Supplied information:
<<<<

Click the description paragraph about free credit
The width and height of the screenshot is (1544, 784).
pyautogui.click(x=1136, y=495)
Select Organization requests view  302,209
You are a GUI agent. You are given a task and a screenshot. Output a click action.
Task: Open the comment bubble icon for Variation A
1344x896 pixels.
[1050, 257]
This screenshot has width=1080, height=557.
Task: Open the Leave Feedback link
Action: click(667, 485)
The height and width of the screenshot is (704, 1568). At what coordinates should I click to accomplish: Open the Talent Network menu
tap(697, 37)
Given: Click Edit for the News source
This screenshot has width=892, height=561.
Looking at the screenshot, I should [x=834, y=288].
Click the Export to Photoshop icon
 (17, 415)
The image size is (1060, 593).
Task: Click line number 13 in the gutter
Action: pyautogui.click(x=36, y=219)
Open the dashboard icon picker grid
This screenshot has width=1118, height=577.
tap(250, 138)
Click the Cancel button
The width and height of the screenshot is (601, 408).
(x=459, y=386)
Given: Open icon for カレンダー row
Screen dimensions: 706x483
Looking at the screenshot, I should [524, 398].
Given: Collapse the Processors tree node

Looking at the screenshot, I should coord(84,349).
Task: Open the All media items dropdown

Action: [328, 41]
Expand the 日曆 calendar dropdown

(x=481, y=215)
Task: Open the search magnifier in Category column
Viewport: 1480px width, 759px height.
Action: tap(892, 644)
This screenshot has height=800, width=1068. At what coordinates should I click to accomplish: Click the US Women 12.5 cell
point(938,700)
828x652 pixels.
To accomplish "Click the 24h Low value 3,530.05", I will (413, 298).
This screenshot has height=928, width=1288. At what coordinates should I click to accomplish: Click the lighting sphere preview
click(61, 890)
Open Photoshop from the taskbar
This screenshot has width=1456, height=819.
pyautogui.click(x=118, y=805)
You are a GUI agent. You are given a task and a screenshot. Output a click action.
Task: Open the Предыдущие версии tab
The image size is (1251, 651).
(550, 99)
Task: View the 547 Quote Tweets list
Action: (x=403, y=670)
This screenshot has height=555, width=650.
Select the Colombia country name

>>>>

Objective: How many lines of the entries contain the string "coordinates", with matching case? Reply with the number alone.

Task result: 3